No.2999 金城南公園があった金城町からもう少し谷側に下がると、そこに金城ダムがあります。住宅地から道一本渡ったところに急に大きなダムがあることに驚かされますが、那覇市街地を流れる安里川の氾濫を防ぐためにつくられた治水目的ダムです。
これの池部分を一周できる園路や休憩園地などが設けられており、市民が利用できる緑地として開放されています。
上池と下池、2つに分かれた貯水池を一周しても1kmほどのサイズなので、東京の石神井池や大阪の狭山池と比べても小さなものです。
遊歩道も本来は管理用通路だと思われ、山肌を支える構造物がやたらと目立つ道です。
ところどころに経緯がよくわからない巨大構造物もあります。これは擁壁なのか、城壁なのか。
ここだけ見たら、首里城の門の一つだと言っても通じるくらいですが、じつはこの上部に小さな展望広場があります。
貯水池が上・下に分かれているという話をしましたが、2つの池の間には文化財である石橋があるため、これを保存するために池を分割したそうです。

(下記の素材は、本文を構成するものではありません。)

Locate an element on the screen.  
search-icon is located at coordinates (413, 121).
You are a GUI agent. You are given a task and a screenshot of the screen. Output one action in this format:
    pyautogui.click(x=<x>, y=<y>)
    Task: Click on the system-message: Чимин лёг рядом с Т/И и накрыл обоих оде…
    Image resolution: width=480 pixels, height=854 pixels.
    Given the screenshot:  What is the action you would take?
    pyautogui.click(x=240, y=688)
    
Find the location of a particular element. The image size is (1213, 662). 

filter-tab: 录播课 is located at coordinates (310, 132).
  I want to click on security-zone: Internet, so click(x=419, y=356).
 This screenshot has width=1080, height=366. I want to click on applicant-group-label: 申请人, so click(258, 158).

■現地の解説板より「ヒジ川橋(および取付道路)」1959年(昭和34年)12月16日 沖縄県指定有形文化財(建造物)ヒジ川橋は、首里崎山町にあった御茶屋御殿から識名園に至る途中の金城川(カナグシクガー;現安里川上流)に架けられ、琉球石灰岩を用いた単拱橋(たんきょうきょう:アーチがひとつの橋)で、17世紀半ばまでにはつくられていたと考えられています。

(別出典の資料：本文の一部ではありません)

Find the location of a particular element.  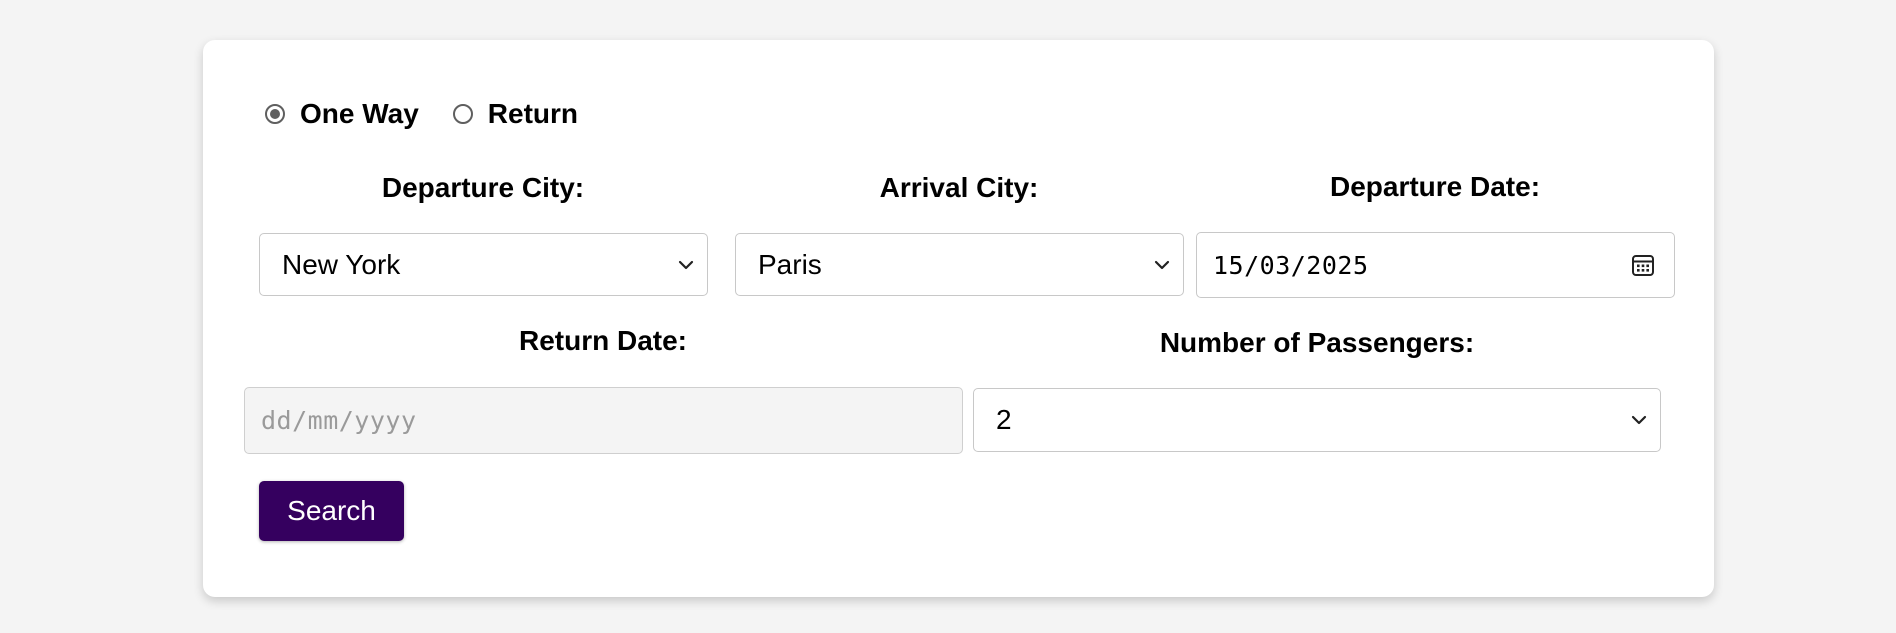

departure-city-value: New York is located at coordinates (342, 264).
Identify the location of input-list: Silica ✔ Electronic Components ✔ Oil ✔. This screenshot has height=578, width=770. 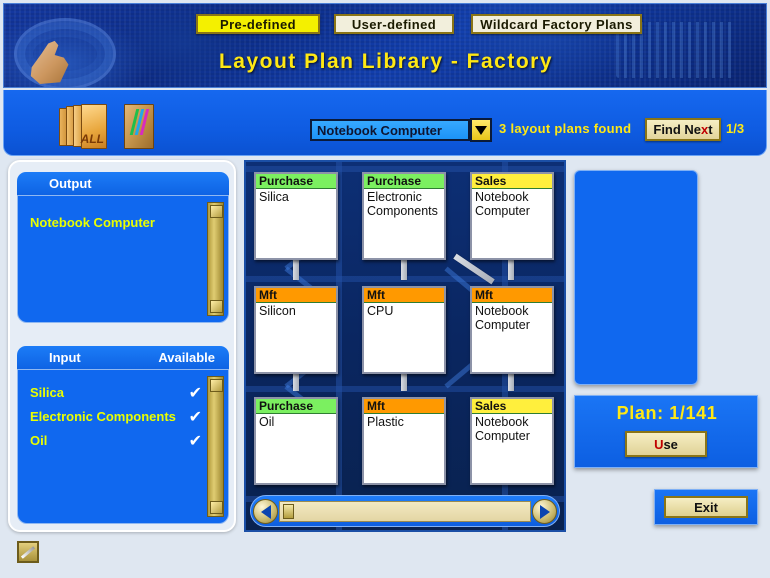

全長13.18m、幅5.2mで、橋の中央部が少し高くなり、3段の階段式になっています。欄干は、切石を利用した質素なつくりですが、見えない部分にほぞをつくって巧みに組み合わせています。
橋のアーチは円弧を用い、橋脚部は布積みで、その他はあいかた積みにしています。川床にも石を敷いて、橋脚部を川の浸食から防いでいます。

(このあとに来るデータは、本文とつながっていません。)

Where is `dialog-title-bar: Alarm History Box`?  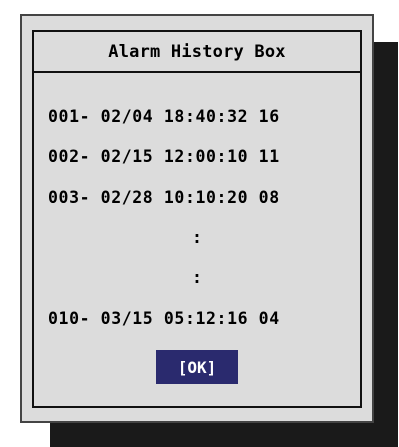
dialog-title-bar: Alarm History Box is located at coordinates (197, 50).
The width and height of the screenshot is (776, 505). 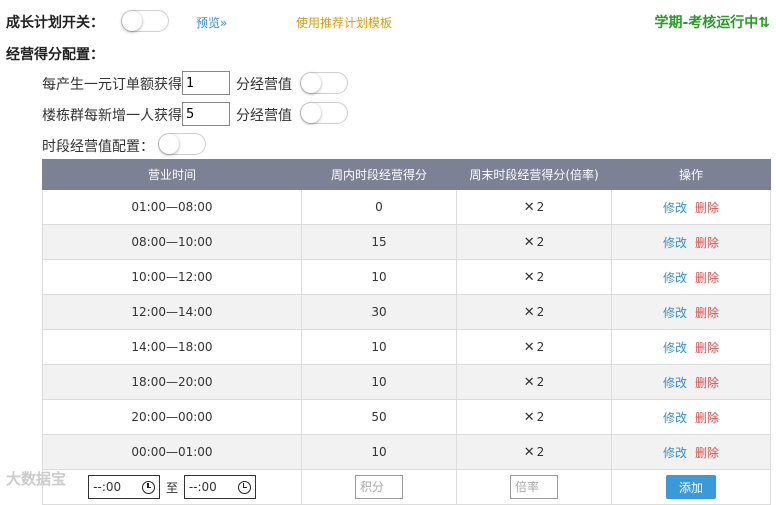 What do you see at coordinates (324, 113) in the screenshot?
I see `member-score-toggle` at bounding box center [324, 113].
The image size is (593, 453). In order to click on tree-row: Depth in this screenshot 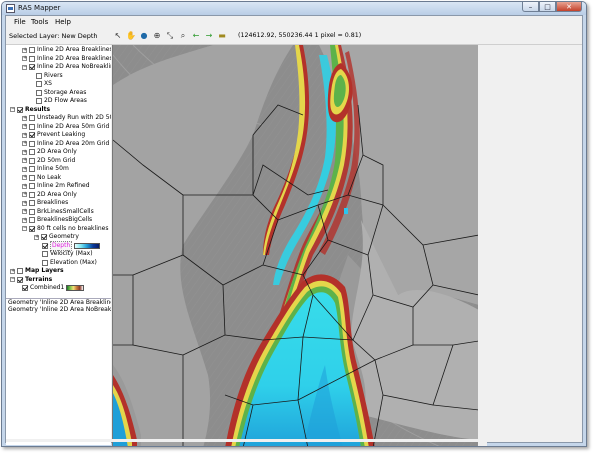, I will do `click(72, 246)`.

取付道路は緩やかな曲線を描きながら、勾配を調整して橋に取り付けられています。道幅は約2.6mで、橋の東側28m、西側18.5mが指定されています。
小ぶりですが、きれいなアーチ橋ですね。
残念ながら、川底にも敷き詰められているという石畳までは見ることができません。
少し離れたところから、ヒジガー橋と、そこに向かう取付道路を見たところ。
橋に向かっている道路は文化財の石畳道なのでしょうが、交差している道がよくわかりません。これも旧道なのか?
ちなみにヒジ川(ヒジガー)のヒジは肘ではないことは確かだと思うのですが、現地近くの別の史跡であるヒジガービラの解説板には「湧水地(ヒジガー)の鍾乳石がヒゲ、方言でヒジのようになっている」と書かれているのですが、久手堅憲夫『首里の地名-その由来と縁起』では、豊かな水量を誇った湧水があったことから「他の井泉ではひき比べることができない泉の義をいうた“比擬ガー”からヒジガーに変わった」としています。
晴れていれば気持ちの良い散歩道になる金城ダムの緑地でした。